Le roman de Ives Loukson fait partie de ces livres dont à la seule lecture du titre, notre curiosité s’émancipe. Le fruit défendu ? De quoi s’agit-il ? Du récit de la création ? On ne saurait le dire si on n’a pas ouvert le roman pour le lire.
Pour comprendre ce roman, il faut se replacer dans le contexte des démocraties africaines. L’histoire se passe en Philombie, pays imaginaire d’Afrique noire francophone certes, mais surtout- et c’est ce qui m’a semblé intéressant- pays dont la terminologie est issue du nom d’un écrivain camerounais René Philombe.
La Philombie se situerait donc en Afrique centrale.
« La philombie est le pays de naissance de René Philombe. Très imaginatif dès son plus jeune âge, cet ami à moi découpa le nom que lui donnèrent ses parents à la naissance, le réorganisa afin d’obtenir cette admirable combinaison.
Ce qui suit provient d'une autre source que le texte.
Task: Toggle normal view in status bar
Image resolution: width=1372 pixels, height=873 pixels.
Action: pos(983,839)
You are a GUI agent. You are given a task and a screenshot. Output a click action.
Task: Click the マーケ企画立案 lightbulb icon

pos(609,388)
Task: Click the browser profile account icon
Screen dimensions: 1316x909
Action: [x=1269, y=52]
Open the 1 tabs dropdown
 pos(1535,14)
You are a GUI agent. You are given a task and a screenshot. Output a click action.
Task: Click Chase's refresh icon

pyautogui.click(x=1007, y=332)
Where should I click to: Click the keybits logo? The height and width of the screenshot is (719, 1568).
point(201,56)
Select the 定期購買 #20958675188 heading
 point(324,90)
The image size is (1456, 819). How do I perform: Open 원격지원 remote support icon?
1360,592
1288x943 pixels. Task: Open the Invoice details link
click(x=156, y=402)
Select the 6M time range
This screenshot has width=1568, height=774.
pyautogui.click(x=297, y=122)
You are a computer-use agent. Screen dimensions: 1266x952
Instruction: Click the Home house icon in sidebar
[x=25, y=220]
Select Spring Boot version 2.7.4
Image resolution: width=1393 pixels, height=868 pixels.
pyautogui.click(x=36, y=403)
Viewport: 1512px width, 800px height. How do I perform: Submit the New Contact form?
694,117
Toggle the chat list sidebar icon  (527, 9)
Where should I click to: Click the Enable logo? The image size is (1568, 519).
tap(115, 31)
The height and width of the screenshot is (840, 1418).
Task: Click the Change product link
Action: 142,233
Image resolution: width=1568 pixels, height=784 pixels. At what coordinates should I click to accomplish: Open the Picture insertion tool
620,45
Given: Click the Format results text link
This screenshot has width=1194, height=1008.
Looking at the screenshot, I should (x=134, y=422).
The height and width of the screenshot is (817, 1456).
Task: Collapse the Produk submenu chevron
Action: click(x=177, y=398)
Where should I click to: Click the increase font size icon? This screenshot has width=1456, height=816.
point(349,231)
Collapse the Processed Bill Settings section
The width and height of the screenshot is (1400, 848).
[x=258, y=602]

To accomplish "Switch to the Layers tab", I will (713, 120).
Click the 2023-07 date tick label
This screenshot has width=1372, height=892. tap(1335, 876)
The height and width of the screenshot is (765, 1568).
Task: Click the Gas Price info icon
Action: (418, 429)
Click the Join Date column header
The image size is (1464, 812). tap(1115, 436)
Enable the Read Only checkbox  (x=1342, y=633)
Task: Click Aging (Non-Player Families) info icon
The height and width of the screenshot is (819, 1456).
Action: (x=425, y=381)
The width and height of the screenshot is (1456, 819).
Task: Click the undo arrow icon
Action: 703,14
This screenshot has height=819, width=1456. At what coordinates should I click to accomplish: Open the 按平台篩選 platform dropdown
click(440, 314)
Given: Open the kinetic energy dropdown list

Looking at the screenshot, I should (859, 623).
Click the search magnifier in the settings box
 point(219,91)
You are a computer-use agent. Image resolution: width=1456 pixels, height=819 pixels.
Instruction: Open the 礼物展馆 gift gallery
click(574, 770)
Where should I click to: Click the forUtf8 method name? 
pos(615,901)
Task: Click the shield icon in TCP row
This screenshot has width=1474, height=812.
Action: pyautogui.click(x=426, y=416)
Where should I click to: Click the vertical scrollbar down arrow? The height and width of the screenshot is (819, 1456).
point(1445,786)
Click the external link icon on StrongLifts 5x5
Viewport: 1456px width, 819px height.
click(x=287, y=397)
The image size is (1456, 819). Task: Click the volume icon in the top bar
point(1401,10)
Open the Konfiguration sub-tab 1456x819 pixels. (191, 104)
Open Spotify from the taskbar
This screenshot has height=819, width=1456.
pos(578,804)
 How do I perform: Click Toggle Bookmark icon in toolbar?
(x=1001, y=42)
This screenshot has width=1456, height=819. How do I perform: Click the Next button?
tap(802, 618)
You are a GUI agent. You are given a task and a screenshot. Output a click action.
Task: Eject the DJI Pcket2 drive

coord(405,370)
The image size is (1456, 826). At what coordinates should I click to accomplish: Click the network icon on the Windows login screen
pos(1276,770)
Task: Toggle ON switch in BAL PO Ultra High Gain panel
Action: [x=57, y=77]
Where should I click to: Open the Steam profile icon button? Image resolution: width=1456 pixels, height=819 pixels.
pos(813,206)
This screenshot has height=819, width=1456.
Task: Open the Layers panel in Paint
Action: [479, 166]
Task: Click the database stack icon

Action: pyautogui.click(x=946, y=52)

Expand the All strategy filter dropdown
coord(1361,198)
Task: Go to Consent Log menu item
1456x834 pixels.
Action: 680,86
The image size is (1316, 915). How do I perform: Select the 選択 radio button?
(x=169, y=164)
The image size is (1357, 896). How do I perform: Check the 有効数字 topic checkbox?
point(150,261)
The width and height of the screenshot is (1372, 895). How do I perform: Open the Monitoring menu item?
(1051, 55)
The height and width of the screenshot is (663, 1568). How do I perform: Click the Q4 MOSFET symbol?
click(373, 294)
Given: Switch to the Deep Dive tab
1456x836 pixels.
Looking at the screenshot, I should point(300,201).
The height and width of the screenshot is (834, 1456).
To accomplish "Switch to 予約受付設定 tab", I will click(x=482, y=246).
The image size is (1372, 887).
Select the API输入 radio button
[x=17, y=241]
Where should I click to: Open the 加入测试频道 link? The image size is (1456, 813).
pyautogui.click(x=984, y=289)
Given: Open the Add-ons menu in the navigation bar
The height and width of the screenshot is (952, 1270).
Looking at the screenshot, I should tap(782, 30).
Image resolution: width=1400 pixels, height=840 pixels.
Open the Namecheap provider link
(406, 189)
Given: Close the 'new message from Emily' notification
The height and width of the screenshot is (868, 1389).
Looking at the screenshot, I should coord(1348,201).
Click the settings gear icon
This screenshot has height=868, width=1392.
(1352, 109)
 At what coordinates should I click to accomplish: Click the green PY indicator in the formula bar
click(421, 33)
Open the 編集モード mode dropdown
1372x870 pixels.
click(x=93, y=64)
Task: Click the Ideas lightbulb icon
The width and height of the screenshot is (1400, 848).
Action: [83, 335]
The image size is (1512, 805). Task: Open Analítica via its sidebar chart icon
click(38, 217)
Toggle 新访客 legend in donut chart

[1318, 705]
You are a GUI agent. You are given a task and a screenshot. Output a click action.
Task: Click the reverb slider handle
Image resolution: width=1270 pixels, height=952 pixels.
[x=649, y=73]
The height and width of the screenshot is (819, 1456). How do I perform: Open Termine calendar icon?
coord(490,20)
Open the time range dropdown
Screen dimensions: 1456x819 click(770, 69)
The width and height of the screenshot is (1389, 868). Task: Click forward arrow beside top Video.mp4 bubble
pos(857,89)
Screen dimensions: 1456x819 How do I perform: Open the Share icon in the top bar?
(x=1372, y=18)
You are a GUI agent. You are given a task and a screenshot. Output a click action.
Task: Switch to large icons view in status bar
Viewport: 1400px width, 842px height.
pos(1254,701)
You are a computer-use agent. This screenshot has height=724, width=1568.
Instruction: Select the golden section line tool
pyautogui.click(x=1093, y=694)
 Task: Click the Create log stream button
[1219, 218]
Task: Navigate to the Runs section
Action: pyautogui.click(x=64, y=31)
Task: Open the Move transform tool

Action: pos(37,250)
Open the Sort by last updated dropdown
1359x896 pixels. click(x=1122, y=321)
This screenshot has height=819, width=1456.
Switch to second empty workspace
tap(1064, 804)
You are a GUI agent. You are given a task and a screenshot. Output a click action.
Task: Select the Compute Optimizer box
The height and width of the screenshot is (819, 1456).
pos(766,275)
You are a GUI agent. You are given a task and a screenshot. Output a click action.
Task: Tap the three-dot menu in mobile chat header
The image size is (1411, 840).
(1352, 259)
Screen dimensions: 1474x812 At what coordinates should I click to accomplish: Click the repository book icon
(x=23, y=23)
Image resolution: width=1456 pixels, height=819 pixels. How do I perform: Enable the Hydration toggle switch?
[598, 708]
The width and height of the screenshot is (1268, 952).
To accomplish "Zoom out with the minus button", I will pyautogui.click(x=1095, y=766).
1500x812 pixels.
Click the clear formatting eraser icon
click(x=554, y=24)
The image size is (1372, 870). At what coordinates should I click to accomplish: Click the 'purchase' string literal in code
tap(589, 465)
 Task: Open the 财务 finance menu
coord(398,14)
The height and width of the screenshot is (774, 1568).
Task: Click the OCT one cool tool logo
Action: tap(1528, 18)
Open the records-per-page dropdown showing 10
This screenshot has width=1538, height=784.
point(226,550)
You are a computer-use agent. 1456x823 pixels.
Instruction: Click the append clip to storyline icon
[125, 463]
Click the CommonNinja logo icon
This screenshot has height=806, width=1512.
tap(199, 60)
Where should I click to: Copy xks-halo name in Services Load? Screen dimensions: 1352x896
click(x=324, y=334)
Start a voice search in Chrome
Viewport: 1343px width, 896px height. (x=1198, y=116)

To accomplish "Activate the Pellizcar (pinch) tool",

Ce nouveau patronyme était le symbole de sa désapprobation envers le comportement du pays auquel il appartenait. Celui-ci tuait impunément ses propres enfants. Pour lutter contre cette auto criminalité, Philombe investit ses efforts dans la recherche d’un nouvel ordre, où l’homme ouvrirait sa porte aux autres hommes tout simplement parce qu’ils lui ressembleraient ».
Ainsi dans l’esprit de Bambara le griot, la Philombie ici est le pays à venir, pays à construire à l’Ouest de l’Afrique centrale, un peu vers l’Équateur. En expliquant l’histoire de ce pays à Essama et Ouandié, le griot note que la caractéristique principale de la Philombie, c’est le verbe attendre. Bref, c’est le pays de l’attente sur terre. Pour mieux expliquer à ces deux jeunes l’histoire de leur pays, il met en scène deux personnages : Biya et son professeur d’Allemand, Monsieur Théno.
Biya est le symbole de la liberté et de l’émancipation. Dans le texte, elle est présentée comme l’avenir de la Philombie, celle-là qui étudie et lutte pour devenir la première femme-prêtre (disons prêtresse) de Philombie. Elle critique à ciel ouvert le gouvernement en place, ceux-là qu’elle appelle « les ennemis du progrès qui aiment faire attendre».
On notera qu’à travers le visage de Biya se dessine aussi la situation de la femme dans ce coin de l’Afrique. Bafouée, abandonnée à elle-même, la femme philombienne est une femme qui doit se battre pour s’en sortir. En témoigne le cas de la maman de Biya qui après l’abandon de son mari est obligée de prendre en charge ses enfants, jusqu’à ce que celui-ci revienne un jour avec la proposition de marier Biya à son ami. Après le rejet de sa fille, le père se « lave les mains ».
Monsieur Théno incarne dans le roman, la victime, l’homme honnête en quelque sorte qui subit l’égoïsme des autorités du pays. Dans un monologue assez particulier, il déverse sa colère sur la société et ses bourreaux, se questionne sur la manière de réveiller la conscience de ses étudiants.
On retrouve dans le texte des injonctions critiques comme « ne dure pas au pouvoir qui veut mais qui peut », réponse de Mokala président de la Philombie à un journaliste belge. Il fait allusion à François-Xavier Verschave pour illustrer la « France à fric »; critique le président de la Philombie qui travaille d’abord et avant tout pour l’intérêt de la France.
Bambara le griot arriva donc à la fin de son récit. Son objectif était d’amener Essama et Ouandié à se questionner sur leur engagement, continuer à réécrire l’histoire de la Philombie
Un roman considérable, mais qui demande beaucoup de concentration
Le roman de Yves Loukson révèle des aptitudes littéraires manifestes. Dans un style précis, sa langue et son écriture retiennent l'attention. La narration est maîtrisée. Elle porte le lecteur de dialogue en dialogue à découvrir la misère dans laquelle est plongée le peuple de la Philombie. Dès les premières pages, l’auteur nous rappelle l’histoire tragique des dictatures d’Afrique centrale. Roman social et politique, Le fruit défendu est un roman qui interpelle. En mettant en avant un enseignant, une fille cultivée qui veut devenir prêtresse, l’auteur traduit avec brio toute la marginalisation subie par les intellectuels et les femmes dans les dictatures africaines. Le rôle parfois hypocrite de la Religion est soulevée, sans oublier la France complice des dictateurs.
En somme, Le fruit défendu est un roman à lire et je vous le recommande vivement.